[shibboleth/cpp-xmltooling.git] / xmltooling / security / ChainingTrustEngine.h

/*
 *  Copyright 2001-2007 Internet2
 * 
 * Licensed under the Apache License, Version 2.0 (the "License");
 * you may not use this file except in compliance with the License.
 * You may obtain a copy of the License at
 *
 *     http://www.apache.org/licenses/LICENSE-2.0
 *
 * Unless required by applicable law or agreed to in writing, software
 * distributed under the License is distributed on an "AS IS" BASIS,
 * WITHOUT WARRANTIES OR CONDITIONS OF ANY KIND, either express or implied.
 * See the License for the specific language governing permissions and
 * limitations under the License.
 */

/**
 * @file xmltooling/security/ChainingTrustEngine.h
 * 
 * OpenSSLTrustEngine that uses multiple engines in sequence.
 */

#if !defined(__xmltooling_chaintrust_h__) && !defined(XMLTOOLING_NO_XMLSEC)
#define __xmltooling_chaintrust_h__

#include <xmltooling/security/OpenSSLTrustEngine.h>
#include <xmltooling/security/SignatureTrustEngine.h>

namespace xmltooling {

    /**
     * OpenSSLTrustEngine that uses multiple engines in sequence.
     */
    class XMLTOOL_API ChainingTrustEngine : public SignatureTrustEngine, public OpenSSLTrustEngine {
    public:
        /**
         * Constructor.
         * 
         * If a DOM is supplied, the following XML content is supported:
         * 
         * <ul>
         *  <li>&lt;TrustEngine&gt; elements with a type attribute
         * </ul>
         * 
         * XML namespaces are ignored in the processing of this content.
         * 
         * @param e DOM to supply configuration for provider
         */
        ChainingTrustEngine(const xercesc::DOMElement* e=NULL);
        
        /**
         * Destructor will delete any embedded engines.
         */
        virtual ~ChainingTrustEngine();

        /**
         * Adds a trust engine for future calls.
         * 
         * @param newEngine trust engine to add
         */
        void addTrustEngine(TrustEngine* newEngine) {
            m_engines.push_back(newEngine);
        }

        /**
         * Removes a trust engine.
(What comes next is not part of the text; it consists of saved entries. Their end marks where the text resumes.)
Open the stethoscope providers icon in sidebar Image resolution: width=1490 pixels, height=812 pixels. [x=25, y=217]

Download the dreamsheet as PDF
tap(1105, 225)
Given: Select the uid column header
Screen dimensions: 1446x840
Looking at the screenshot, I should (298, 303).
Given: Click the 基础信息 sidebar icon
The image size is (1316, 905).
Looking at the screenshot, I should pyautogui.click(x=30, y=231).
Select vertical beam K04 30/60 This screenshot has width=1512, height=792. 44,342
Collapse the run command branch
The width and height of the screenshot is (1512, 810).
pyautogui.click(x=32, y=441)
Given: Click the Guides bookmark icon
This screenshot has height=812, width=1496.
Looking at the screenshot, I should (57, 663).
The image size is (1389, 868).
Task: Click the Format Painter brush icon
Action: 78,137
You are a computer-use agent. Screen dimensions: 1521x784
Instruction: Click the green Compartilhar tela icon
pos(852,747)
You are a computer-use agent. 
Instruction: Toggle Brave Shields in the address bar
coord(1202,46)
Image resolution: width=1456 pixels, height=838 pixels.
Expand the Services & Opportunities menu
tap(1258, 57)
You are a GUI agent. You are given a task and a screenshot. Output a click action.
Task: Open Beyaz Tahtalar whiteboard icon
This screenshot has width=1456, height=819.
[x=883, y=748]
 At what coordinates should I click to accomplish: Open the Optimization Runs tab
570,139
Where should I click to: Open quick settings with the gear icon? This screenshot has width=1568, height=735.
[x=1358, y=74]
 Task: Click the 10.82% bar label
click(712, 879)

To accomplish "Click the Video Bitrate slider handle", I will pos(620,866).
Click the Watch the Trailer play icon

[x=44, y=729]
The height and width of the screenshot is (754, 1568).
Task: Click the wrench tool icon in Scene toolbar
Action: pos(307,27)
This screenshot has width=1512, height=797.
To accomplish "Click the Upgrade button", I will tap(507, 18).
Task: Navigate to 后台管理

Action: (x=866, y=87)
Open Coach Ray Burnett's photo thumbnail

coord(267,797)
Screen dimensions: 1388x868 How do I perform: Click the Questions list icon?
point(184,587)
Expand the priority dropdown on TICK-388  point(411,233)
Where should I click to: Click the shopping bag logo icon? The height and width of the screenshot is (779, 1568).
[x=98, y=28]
The caller must delete the engine if necessary.
         * 
         * @param oldEngine trust engine to remove
         * @return  the old engine
         */
        TrustEngine* removeTrustEngine(TrustEngine* oldEngine) {
            for (std::vector<TrustEngine*>::iterator i=m_engines.begin(); i!=m_engines.end(); i++) {
                if (oldEngine==(*i)) {
                    m_engines.erase(i);
                    return oldEngine;
                }
            }
            return NULL;
        }

        bool validate(
            xmlsignature::Signature& sig,
            const CredentialResolver& credResolver,
            CredentialCriteria* criteria=NULL
            ) const;
        bool validate(
            const XMLCh* sigAlgorithm,
            const char* sig,
            xmlsignature::KeyInfo* keyInfo,
            const char* in,
            unsigned int in_len,
            const CredentialResolver& credResolver,
            CredentialCriteria* criteria=NULL
            ) const;
        bool validate(
            XSECCryptoX509* certEE,
            const std::vector<XSECCryptoX509*>& certChain,
            const CredentialResolver& credResolver,
            CredentialCriteria* criteria=NULL
            ) const;
        bool validate(
            X509* certEE,
            STACK_OF(X509)* certChain,
            const CredentialResolver& credResolver,
            CredentialCriteria* criteria=NULL
            ) const;
    private:
        std::vector<TrustEngine*> m_engines;
        std::vector<SignatureTrustEngine*> m_sigEngines;
        std::vector<X509TrustEngine*> m_x509Engines;
        std::vector<OpenSSLTrustEngine*> m_osslEngines;
    };
    
};

#endif /* __xmltooling_chaintrust_h__ */